Task prompt – Copy out the stretch of the listing from the line containing "You are a GUI" through the line containing "The height and", both included, and reproduce those lines exactly.

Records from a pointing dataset
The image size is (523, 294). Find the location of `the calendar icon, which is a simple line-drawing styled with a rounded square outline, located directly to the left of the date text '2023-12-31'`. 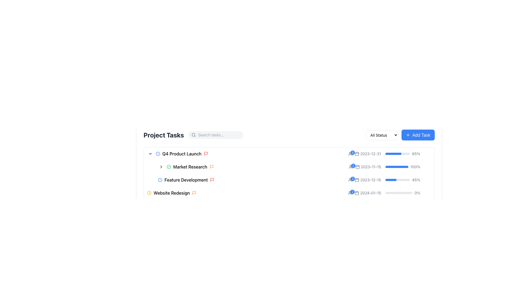

the calendar icon, which is a simple line-drawing styled with a rounded square outline, located directly to the left of the date text '2023-12-31' is located at coordinates (357, 154).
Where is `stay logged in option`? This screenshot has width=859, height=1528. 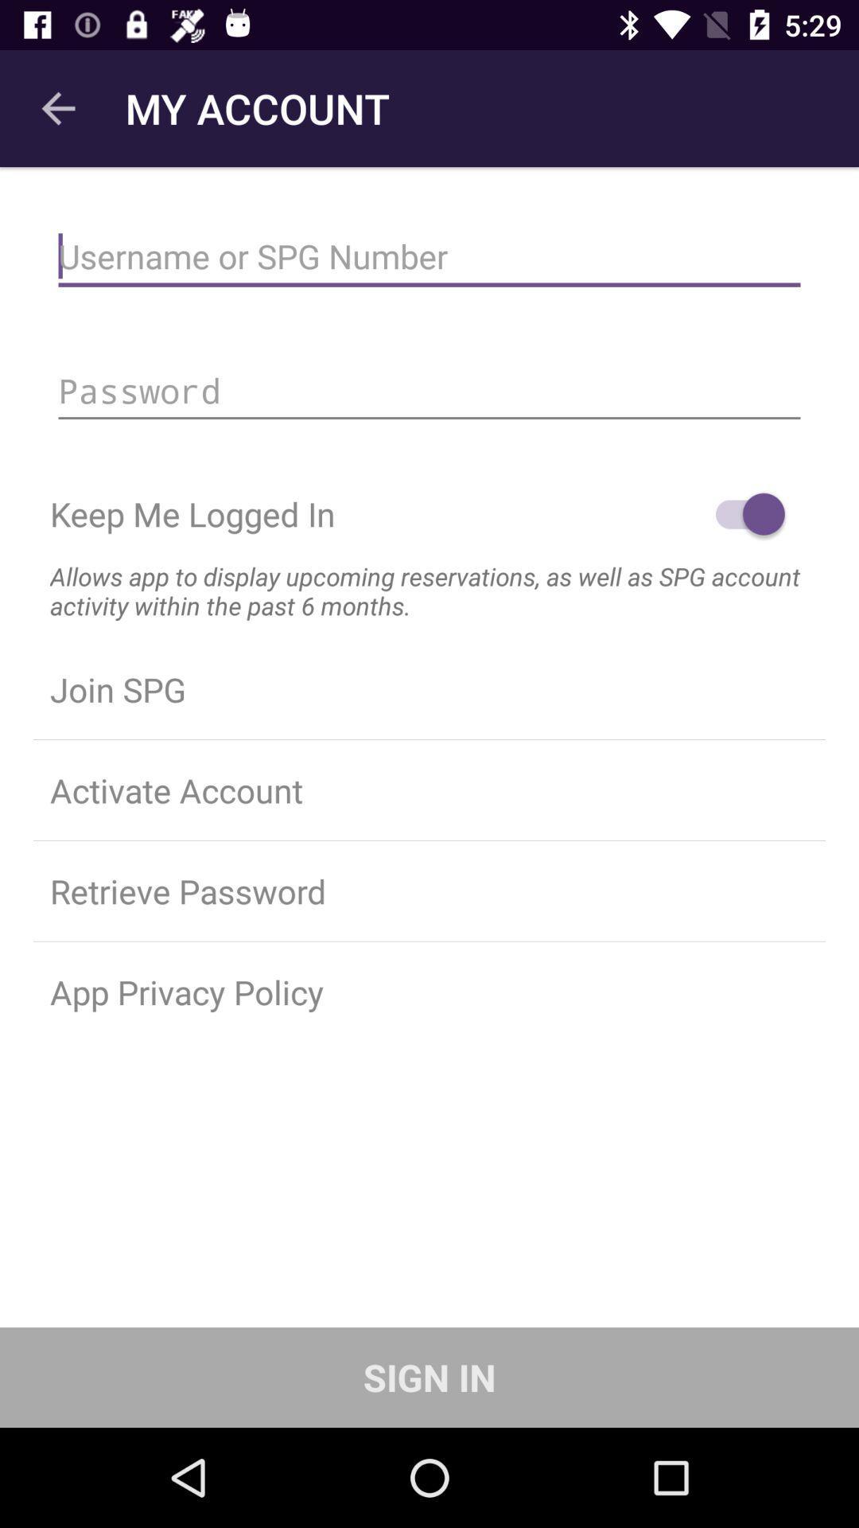 stay logged in option is located at coordinates (742, 514).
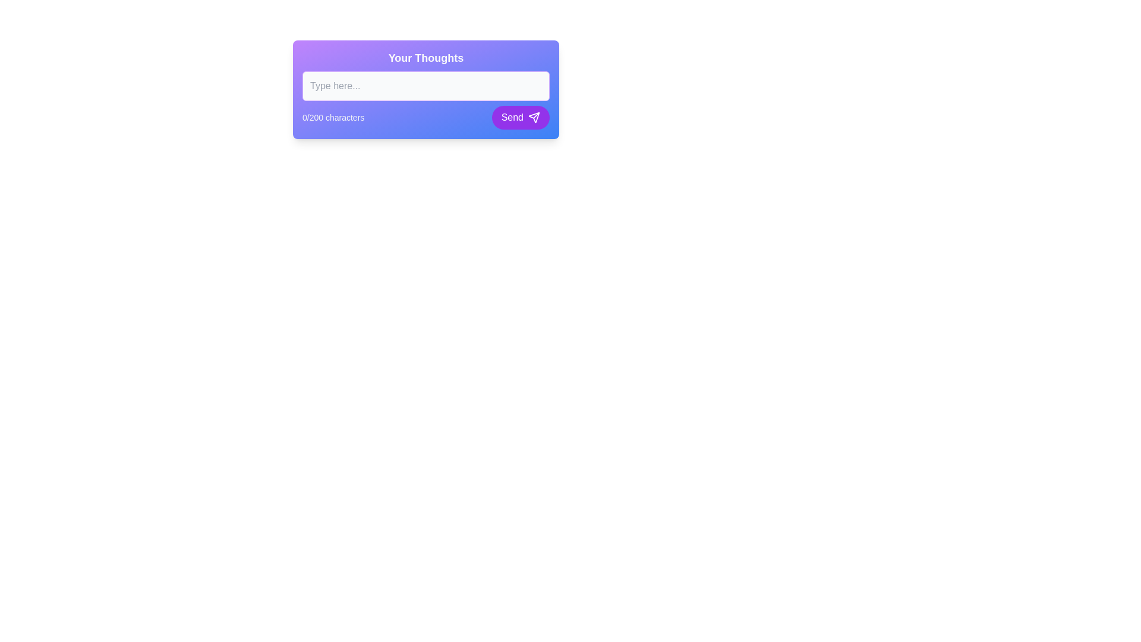 Image resolution: width=1141 pixels, height=642 pixels. Describe the element at coordinates (521, 117) in the screenshot. I see `the submit button located at the bottom right corner of the message input card interface, adjacent to the '0/200 characters' label` at that location.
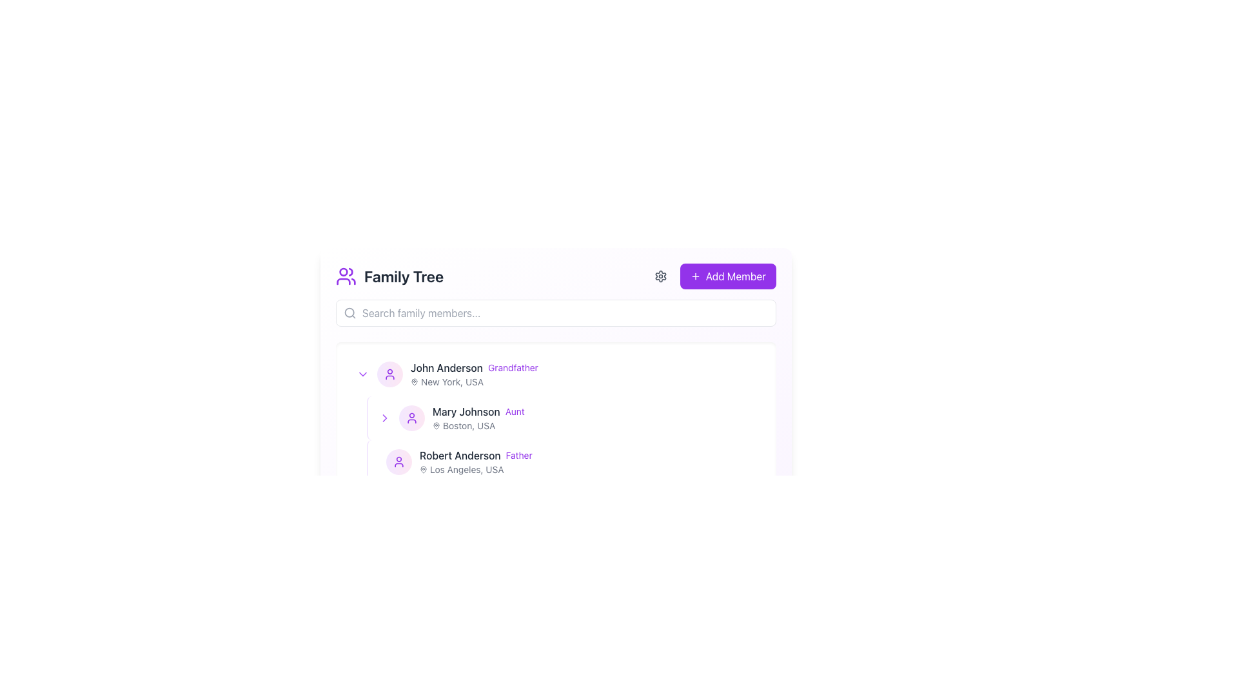 The image size is (1238, 696). I want to click on the text label indicating the familial relationship 'Aunt' associated with 'Mary Johnson' in the list, so click(514, 412).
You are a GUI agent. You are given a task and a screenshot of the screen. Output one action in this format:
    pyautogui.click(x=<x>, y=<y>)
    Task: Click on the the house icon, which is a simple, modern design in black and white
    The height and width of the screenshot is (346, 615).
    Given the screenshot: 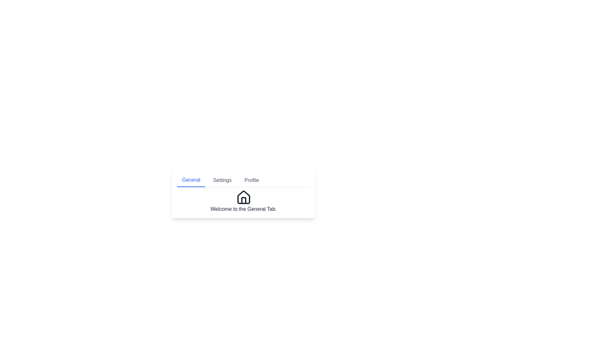 What is the action you would take?
    pyautogui.click(x=243, y=197)
    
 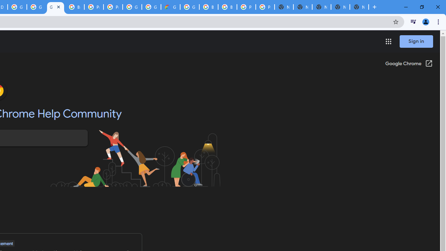 I want to click on 'Google Cloud Estimate Summary', so click(x=170, y=7).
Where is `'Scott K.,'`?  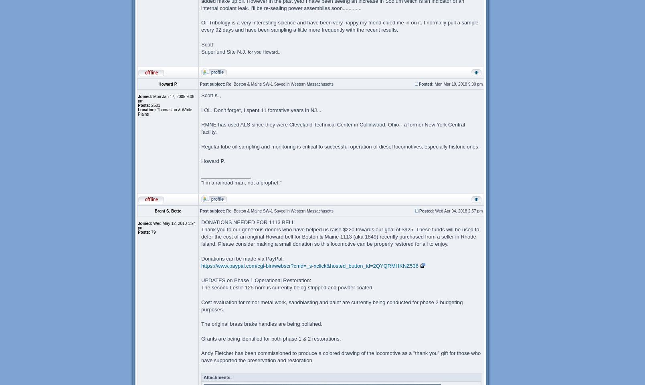 'Scott K.,' is located at coordinates (210, 95).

Result of the exercise –
You are a GUI agent. You are given a task and a screenshot of the screen. Output one action in this format:
    pyautogui.click(x=<x>, y=<y>)
    Task: Click on the the house icon, which is a simple, modern design in black and white
    The height and width of the screenshot is (346, 615).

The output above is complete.